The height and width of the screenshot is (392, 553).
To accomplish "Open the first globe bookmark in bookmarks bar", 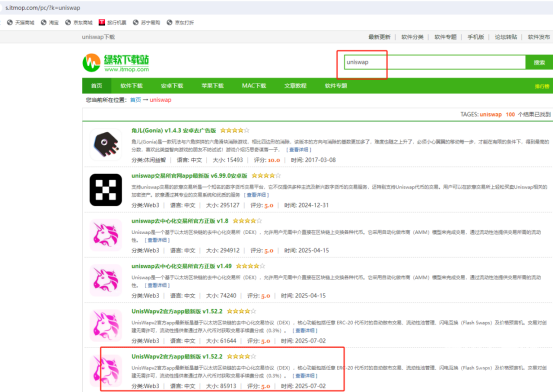I will [x=10, y=22].
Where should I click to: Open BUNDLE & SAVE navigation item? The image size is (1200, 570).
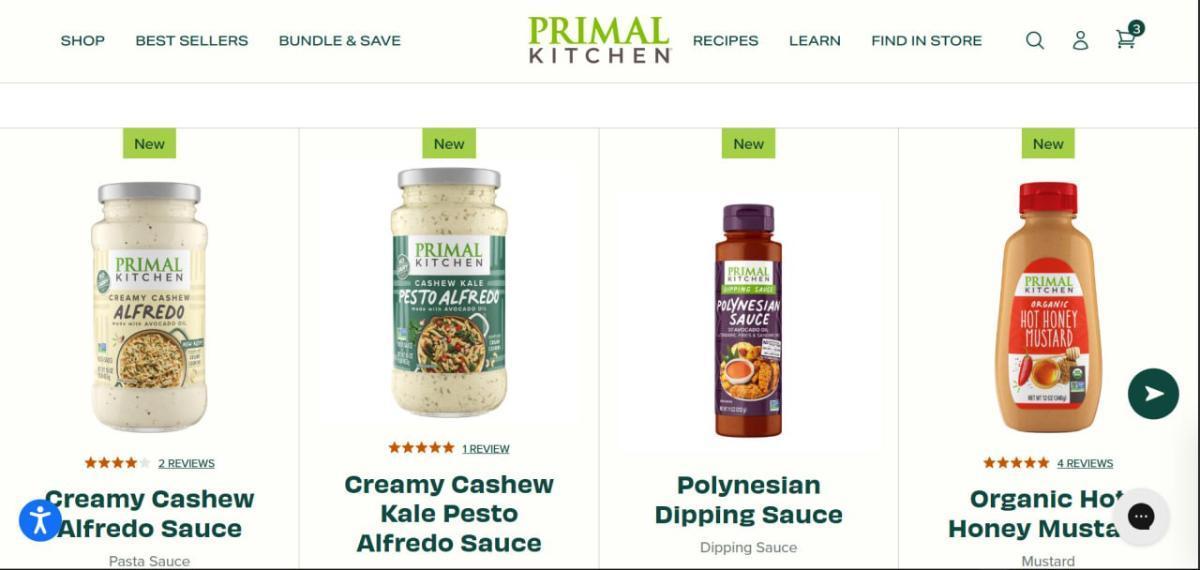340,41
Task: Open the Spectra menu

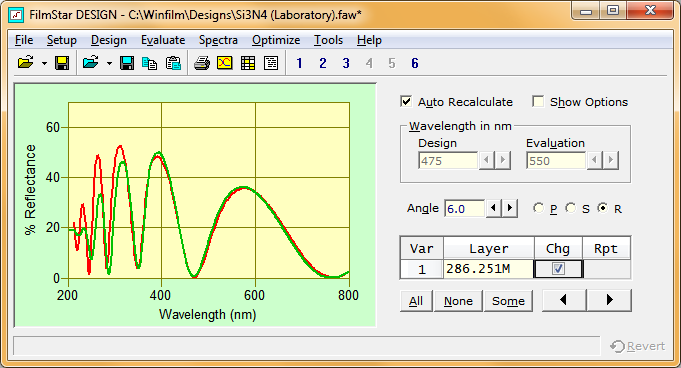Action: point(218,40)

> [WORK REQUEST]:
Reproduce only the lines from the line with "Where should I" to the end of the entries. Keep both ends, copy them exactly, and omit every picture.

> [EXPECTED OUTPUT]:
Where should I click to: Open BUNDLE & SAVE navigation item? The image size is (1200, 570).
340,41
Task: Open the Spectra menu

Action: point(218,40)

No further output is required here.